Segment Start: Source information

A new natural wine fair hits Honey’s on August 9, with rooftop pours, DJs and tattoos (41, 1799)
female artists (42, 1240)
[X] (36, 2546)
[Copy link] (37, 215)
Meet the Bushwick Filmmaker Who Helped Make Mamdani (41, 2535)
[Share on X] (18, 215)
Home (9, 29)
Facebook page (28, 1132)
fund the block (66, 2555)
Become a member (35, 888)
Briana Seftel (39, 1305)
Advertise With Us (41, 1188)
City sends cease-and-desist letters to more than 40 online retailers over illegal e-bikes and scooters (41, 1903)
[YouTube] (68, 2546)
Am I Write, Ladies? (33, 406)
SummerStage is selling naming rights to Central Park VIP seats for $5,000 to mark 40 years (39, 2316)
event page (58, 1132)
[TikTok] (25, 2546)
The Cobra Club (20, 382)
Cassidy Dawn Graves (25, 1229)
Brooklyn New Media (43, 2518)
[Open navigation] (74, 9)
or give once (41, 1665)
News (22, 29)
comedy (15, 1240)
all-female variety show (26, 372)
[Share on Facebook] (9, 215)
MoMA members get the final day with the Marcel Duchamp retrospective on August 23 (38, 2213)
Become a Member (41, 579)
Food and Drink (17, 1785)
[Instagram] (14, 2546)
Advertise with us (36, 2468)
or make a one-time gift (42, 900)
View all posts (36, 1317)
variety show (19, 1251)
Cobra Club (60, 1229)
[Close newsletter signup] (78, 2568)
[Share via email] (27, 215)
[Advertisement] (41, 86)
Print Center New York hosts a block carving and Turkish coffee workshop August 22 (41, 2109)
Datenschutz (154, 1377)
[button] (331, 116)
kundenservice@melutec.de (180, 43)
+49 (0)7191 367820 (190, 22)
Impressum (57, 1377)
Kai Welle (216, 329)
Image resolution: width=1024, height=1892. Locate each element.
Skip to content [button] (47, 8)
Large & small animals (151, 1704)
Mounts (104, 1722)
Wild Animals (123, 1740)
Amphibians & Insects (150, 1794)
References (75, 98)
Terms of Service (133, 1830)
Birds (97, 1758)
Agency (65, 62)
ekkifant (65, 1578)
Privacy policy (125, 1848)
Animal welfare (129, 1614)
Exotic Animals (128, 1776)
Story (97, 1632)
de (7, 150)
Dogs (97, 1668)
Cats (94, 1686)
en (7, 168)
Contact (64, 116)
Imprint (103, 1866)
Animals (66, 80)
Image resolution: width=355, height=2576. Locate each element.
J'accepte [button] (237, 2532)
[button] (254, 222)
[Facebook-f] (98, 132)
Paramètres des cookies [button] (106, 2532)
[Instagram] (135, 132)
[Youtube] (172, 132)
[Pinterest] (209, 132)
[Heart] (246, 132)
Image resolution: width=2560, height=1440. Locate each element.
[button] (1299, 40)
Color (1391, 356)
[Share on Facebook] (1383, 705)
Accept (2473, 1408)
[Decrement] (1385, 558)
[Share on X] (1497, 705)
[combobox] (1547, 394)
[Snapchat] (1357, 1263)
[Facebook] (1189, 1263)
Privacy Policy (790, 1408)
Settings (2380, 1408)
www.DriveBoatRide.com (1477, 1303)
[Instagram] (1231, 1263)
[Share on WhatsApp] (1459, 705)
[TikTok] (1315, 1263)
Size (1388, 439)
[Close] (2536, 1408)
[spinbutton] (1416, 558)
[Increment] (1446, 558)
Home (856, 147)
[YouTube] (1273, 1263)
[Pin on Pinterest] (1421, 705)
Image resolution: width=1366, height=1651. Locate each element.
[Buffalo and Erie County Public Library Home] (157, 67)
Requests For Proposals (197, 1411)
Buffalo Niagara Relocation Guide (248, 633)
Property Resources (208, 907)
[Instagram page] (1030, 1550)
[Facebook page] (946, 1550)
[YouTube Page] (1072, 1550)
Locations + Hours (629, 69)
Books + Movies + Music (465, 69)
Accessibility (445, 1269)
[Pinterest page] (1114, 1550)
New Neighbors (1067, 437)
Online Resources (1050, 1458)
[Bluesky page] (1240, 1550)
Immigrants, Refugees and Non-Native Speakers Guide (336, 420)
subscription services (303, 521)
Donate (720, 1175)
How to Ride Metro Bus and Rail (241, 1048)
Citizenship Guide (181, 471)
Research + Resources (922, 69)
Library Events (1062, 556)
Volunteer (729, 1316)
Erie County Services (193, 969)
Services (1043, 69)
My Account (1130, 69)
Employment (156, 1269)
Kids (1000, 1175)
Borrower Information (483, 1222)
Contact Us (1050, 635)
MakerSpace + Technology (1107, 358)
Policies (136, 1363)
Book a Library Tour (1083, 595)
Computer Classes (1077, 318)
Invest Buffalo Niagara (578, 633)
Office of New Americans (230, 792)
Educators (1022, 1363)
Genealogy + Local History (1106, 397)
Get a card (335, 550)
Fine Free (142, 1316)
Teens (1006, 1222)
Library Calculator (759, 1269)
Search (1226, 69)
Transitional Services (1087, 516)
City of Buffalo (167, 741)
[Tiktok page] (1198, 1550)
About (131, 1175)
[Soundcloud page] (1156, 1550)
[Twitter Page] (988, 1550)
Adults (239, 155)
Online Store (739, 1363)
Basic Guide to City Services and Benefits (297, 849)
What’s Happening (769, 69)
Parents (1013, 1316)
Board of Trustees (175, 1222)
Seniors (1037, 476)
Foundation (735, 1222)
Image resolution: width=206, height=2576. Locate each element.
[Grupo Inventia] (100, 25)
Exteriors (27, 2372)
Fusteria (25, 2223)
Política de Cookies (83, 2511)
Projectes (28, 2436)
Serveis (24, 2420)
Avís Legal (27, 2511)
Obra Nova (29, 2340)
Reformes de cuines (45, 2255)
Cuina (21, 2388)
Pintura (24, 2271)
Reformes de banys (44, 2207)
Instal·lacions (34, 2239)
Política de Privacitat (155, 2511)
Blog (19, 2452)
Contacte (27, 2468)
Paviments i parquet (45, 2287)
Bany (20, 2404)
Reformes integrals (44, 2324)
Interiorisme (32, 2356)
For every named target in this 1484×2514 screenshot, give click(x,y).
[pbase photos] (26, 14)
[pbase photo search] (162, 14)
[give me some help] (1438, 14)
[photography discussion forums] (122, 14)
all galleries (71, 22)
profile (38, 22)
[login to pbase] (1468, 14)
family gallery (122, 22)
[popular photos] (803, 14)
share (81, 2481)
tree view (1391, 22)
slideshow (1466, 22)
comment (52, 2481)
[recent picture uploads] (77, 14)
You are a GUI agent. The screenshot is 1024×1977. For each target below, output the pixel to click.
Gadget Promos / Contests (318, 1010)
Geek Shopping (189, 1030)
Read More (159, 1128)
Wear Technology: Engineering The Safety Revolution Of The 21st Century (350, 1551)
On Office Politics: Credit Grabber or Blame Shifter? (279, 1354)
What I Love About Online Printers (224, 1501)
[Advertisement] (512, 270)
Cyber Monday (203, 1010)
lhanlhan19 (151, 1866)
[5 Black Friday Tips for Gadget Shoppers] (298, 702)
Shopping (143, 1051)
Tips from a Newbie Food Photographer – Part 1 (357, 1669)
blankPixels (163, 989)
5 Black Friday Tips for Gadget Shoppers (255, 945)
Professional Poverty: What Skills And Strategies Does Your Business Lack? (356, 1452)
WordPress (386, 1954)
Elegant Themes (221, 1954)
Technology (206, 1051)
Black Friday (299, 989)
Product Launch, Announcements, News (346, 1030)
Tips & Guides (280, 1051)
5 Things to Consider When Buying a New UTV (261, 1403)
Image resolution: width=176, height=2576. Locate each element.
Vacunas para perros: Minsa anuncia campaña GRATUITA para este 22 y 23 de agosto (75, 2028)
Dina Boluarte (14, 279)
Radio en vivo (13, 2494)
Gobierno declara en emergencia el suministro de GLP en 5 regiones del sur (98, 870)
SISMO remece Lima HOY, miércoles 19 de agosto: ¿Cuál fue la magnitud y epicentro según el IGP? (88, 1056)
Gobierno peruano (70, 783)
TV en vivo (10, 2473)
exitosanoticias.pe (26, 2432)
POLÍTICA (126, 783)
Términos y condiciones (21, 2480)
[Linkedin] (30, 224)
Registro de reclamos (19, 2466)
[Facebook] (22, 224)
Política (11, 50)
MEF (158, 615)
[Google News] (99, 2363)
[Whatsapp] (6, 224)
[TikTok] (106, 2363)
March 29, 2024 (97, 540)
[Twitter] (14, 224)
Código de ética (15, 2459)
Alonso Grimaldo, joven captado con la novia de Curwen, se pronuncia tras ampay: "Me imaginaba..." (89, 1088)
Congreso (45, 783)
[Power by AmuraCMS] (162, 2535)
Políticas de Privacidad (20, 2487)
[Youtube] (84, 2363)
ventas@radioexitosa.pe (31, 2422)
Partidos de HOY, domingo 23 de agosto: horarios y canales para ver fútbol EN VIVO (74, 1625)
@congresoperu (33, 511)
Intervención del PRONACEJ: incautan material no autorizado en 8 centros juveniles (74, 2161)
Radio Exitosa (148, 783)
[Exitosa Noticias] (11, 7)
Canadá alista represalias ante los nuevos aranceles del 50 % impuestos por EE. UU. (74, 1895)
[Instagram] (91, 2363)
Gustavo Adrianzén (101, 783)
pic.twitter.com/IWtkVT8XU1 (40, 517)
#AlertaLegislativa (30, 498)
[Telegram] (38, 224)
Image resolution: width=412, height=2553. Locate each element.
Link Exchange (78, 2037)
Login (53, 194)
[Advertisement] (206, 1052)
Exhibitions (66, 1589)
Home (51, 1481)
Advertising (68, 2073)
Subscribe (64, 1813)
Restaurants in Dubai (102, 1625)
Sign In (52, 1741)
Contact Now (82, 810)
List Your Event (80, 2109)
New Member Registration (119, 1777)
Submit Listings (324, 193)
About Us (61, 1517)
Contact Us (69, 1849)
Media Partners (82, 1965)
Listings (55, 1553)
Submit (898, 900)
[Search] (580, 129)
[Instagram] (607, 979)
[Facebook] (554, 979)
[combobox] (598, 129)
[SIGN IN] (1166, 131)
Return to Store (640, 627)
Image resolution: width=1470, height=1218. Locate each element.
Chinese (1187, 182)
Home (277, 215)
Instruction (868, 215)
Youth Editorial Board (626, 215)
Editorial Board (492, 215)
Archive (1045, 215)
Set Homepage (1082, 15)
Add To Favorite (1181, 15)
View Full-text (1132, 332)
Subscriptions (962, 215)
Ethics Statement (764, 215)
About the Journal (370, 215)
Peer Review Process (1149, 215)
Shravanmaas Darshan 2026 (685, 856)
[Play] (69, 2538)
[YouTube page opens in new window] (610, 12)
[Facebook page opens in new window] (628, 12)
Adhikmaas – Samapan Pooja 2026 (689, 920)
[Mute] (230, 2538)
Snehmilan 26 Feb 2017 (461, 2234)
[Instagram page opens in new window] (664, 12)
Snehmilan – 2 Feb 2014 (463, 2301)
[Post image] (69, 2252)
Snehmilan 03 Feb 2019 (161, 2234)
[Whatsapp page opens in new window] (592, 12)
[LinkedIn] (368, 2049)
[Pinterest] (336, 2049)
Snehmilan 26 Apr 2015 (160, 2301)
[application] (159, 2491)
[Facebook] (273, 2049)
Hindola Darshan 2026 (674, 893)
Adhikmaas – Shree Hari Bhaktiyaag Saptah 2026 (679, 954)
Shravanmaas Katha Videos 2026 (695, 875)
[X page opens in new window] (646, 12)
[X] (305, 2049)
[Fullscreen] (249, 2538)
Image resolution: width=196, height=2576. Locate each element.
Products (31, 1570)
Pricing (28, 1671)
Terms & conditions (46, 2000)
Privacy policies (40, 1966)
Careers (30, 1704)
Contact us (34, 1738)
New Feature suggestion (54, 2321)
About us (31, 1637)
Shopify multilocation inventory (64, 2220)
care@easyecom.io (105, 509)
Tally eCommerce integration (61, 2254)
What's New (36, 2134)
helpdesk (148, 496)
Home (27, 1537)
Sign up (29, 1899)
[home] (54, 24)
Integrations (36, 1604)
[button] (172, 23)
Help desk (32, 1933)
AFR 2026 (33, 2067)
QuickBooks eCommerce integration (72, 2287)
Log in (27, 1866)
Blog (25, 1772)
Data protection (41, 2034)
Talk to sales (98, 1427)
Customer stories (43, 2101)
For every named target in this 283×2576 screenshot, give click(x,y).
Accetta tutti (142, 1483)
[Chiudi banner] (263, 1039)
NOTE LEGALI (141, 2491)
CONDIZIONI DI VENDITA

Segment End: Source information

- _Assigned task_:
Extract every line above containing the word "give".

- _Answer to the exercise_:
or give once (41, 1665)
For every named target in this 1484×2514 screenshot, give click(x,y).
[give me some help] (1438, 14)
For every named target in this 283×2576 screenshot, give click(x,y).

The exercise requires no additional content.